> _TASK TO CARRY OUT_
Count the lines in the records below that contain the word "globe", and reply with only that number.

> _RECORD EXTRACTS_
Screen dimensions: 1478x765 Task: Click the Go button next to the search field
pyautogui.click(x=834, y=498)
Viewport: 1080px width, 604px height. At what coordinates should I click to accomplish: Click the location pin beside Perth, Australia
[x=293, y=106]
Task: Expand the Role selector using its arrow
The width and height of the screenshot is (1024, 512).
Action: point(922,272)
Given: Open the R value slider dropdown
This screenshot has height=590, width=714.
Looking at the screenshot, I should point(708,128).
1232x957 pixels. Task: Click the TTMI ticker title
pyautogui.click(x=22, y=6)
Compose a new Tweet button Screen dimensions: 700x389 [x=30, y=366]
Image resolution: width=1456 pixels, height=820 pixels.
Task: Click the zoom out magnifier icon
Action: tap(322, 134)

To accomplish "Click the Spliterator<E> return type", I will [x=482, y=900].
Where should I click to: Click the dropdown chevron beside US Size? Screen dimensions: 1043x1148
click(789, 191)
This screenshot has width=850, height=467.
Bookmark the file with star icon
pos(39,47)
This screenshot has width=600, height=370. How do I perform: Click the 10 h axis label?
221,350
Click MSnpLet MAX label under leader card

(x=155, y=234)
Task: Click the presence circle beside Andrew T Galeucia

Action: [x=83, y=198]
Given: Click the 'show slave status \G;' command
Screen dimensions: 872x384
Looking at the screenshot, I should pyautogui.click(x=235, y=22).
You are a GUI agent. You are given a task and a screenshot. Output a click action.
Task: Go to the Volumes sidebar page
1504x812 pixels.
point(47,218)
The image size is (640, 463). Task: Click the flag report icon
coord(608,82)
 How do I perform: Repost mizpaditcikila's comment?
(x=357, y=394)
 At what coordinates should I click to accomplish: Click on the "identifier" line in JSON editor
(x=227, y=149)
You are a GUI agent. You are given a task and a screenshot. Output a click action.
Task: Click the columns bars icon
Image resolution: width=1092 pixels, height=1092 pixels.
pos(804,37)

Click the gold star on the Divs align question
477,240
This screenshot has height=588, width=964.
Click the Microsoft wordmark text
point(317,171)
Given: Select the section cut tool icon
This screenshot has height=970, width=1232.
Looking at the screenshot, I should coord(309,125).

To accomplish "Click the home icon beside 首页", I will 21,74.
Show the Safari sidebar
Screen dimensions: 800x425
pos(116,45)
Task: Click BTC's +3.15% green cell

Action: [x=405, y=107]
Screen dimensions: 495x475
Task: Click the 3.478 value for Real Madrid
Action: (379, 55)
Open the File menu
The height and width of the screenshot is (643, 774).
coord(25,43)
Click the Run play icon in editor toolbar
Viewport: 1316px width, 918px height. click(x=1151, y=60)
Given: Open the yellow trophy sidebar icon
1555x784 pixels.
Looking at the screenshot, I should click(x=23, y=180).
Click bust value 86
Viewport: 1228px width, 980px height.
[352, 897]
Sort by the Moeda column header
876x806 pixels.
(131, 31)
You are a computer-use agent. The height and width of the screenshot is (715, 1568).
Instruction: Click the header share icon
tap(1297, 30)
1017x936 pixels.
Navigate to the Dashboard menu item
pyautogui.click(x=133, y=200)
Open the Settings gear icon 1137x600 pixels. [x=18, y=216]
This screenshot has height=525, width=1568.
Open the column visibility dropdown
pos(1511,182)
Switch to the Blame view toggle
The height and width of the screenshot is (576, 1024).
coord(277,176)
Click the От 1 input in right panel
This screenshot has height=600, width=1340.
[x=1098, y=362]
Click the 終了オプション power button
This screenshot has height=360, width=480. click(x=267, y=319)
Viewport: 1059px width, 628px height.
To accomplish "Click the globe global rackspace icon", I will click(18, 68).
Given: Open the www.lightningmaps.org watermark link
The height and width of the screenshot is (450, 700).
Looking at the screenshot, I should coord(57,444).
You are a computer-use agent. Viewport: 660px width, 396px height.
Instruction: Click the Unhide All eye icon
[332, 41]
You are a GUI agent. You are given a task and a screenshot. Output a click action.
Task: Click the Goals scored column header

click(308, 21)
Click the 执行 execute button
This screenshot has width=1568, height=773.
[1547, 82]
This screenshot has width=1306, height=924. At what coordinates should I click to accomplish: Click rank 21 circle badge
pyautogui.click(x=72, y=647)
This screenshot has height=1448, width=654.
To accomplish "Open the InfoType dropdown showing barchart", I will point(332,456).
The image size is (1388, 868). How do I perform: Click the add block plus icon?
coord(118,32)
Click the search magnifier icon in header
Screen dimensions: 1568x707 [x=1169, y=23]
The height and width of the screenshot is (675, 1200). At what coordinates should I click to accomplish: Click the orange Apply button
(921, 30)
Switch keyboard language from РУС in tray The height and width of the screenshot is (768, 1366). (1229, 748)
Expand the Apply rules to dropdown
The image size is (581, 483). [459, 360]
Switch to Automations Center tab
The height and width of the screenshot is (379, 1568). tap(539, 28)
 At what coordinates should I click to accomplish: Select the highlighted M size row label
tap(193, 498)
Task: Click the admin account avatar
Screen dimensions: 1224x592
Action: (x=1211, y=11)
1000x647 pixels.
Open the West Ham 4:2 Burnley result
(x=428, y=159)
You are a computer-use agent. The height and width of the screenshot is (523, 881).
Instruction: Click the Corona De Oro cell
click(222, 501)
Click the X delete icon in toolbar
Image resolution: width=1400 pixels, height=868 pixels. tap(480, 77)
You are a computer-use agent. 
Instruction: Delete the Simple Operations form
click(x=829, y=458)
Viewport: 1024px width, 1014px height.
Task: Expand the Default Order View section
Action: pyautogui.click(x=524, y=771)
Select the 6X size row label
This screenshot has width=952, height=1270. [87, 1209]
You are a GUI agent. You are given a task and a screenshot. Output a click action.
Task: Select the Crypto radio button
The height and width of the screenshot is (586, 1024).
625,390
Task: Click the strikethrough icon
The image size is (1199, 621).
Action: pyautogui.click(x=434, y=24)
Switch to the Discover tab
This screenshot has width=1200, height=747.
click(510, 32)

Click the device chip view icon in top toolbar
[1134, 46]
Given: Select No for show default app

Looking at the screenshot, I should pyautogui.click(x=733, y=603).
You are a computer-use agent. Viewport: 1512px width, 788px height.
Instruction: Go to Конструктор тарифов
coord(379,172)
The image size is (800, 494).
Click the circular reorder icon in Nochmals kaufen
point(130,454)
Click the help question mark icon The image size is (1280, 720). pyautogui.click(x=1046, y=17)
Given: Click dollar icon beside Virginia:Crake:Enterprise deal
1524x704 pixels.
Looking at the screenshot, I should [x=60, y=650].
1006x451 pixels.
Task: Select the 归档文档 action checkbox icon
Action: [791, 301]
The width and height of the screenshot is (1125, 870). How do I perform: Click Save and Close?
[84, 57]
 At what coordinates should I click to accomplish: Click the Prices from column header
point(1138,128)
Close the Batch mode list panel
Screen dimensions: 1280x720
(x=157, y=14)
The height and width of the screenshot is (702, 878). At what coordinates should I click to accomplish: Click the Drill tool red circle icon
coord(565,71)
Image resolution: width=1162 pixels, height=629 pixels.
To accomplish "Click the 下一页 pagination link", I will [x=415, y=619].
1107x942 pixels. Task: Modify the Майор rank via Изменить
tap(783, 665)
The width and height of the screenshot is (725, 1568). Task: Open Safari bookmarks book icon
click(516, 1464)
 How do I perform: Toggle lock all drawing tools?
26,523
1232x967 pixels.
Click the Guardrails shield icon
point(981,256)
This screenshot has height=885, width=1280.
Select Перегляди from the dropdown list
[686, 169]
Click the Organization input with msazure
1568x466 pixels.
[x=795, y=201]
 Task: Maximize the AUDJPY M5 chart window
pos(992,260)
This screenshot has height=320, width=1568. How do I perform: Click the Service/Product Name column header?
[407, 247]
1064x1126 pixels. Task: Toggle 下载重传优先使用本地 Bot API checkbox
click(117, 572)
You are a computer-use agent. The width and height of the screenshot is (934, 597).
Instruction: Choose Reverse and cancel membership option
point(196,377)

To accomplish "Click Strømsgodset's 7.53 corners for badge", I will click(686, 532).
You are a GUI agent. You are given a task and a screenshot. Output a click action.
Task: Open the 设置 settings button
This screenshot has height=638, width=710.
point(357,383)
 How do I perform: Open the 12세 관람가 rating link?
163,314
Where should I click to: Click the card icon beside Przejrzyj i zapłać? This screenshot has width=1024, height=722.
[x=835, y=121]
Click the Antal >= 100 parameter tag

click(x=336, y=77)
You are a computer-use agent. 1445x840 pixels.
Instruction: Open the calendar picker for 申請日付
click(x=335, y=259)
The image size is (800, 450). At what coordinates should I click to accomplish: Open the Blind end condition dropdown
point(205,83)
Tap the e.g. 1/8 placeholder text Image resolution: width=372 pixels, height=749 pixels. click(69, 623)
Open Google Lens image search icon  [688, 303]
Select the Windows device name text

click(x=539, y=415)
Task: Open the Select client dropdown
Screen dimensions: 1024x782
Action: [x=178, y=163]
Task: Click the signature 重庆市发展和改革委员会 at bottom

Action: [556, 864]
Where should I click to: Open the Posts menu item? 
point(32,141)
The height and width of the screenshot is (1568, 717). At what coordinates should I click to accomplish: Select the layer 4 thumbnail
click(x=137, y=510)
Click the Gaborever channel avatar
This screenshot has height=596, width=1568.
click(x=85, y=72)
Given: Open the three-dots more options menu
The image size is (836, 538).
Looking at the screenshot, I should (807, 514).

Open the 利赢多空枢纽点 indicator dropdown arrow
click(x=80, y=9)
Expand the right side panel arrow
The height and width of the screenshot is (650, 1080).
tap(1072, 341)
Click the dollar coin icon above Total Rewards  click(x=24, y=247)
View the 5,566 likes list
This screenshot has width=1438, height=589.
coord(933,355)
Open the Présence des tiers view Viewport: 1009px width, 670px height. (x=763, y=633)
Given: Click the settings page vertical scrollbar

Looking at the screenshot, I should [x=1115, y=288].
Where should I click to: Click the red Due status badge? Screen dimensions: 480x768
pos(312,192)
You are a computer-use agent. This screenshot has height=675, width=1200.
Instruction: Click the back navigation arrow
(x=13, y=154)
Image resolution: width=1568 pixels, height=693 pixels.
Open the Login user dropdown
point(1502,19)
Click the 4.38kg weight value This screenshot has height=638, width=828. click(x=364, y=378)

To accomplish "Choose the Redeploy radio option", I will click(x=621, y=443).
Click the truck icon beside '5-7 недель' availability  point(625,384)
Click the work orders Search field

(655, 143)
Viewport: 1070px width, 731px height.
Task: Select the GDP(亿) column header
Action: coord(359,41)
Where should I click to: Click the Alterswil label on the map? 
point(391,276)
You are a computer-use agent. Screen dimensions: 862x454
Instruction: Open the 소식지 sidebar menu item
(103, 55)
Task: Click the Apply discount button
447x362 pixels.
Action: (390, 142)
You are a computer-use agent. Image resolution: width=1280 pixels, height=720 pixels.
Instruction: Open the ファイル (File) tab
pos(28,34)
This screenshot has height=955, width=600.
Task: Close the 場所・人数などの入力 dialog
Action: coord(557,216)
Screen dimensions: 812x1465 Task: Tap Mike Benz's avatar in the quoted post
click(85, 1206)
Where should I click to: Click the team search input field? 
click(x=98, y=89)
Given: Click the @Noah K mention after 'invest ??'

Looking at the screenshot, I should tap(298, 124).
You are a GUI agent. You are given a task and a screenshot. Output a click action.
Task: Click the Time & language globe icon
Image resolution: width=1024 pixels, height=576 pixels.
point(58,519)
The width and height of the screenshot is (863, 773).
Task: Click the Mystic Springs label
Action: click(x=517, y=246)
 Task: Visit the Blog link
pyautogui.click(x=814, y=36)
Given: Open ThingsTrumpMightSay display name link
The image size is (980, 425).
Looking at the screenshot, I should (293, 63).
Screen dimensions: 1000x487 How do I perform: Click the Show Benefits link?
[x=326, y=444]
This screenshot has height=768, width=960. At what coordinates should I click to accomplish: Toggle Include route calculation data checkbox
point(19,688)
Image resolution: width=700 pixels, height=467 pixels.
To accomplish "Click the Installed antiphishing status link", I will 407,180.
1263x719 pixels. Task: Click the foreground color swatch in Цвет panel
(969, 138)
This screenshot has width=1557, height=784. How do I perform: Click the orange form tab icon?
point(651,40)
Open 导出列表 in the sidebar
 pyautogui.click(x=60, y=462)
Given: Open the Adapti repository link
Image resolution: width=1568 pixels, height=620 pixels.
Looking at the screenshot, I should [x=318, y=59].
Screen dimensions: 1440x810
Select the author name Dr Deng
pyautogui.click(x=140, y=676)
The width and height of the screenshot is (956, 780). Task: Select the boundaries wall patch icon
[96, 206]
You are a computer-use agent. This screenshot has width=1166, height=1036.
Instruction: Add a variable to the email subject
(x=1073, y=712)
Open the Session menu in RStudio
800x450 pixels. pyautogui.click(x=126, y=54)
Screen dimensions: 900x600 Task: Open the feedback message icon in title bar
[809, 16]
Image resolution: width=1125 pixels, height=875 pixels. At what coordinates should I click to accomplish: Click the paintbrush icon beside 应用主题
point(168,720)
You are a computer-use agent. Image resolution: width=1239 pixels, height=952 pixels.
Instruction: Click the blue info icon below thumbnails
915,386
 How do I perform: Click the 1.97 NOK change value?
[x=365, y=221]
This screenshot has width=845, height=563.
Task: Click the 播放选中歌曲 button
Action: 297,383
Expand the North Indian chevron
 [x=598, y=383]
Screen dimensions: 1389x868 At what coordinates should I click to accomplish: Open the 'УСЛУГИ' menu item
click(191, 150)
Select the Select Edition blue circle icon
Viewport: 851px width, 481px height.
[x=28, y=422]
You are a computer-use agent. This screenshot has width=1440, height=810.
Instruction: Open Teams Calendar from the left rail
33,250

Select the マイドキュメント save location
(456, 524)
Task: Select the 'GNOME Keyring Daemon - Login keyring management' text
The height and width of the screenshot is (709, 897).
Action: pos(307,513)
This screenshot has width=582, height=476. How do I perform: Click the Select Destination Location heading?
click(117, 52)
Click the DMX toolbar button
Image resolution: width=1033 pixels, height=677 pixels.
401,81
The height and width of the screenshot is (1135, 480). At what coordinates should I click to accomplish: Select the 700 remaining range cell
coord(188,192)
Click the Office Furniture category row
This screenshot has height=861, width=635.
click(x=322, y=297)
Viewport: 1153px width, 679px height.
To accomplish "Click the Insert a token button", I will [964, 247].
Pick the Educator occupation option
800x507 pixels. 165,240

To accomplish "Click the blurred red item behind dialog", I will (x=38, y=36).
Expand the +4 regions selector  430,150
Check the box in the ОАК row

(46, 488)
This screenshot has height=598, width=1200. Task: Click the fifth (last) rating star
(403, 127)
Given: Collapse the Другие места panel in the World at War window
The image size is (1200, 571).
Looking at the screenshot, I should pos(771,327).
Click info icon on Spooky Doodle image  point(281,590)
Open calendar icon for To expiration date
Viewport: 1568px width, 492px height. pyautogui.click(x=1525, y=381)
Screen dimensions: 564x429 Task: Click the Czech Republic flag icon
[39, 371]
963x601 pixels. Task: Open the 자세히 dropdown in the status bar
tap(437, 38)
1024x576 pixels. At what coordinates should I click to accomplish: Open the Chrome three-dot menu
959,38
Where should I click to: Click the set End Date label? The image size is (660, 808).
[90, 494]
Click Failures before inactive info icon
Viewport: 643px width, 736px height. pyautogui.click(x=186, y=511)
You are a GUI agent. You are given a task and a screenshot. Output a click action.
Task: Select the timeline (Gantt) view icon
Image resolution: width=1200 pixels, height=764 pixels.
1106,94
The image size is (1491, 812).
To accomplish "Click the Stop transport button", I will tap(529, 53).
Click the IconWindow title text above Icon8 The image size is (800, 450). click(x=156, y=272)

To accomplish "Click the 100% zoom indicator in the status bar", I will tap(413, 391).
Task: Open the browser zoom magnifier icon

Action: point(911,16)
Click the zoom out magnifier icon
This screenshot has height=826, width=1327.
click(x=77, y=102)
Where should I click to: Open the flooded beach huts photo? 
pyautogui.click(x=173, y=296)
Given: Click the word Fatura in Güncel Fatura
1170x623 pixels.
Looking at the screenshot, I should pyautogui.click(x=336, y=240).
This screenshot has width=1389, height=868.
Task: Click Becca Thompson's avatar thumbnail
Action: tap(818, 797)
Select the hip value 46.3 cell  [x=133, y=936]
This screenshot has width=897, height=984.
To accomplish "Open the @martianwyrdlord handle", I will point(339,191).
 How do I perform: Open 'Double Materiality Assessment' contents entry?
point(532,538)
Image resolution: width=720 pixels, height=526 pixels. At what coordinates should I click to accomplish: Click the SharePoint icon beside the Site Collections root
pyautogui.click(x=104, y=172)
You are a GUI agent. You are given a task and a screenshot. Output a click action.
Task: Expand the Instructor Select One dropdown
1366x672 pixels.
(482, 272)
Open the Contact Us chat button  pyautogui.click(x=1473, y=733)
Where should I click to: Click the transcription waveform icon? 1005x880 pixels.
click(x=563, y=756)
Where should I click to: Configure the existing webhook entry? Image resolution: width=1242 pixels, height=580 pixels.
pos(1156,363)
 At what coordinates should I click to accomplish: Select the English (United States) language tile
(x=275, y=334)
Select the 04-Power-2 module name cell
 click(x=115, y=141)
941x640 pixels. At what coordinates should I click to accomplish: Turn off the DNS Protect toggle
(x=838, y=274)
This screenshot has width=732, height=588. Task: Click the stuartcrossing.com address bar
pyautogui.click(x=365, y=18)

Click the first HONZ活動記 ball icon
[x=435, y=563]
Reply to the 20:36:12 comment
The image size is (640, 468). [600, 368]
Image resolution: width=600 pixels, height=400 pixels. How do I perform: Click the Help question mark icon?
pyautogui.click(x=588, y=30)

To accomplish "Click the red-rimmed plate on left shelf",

> _OUTPUT OF THE EXERCISE_
2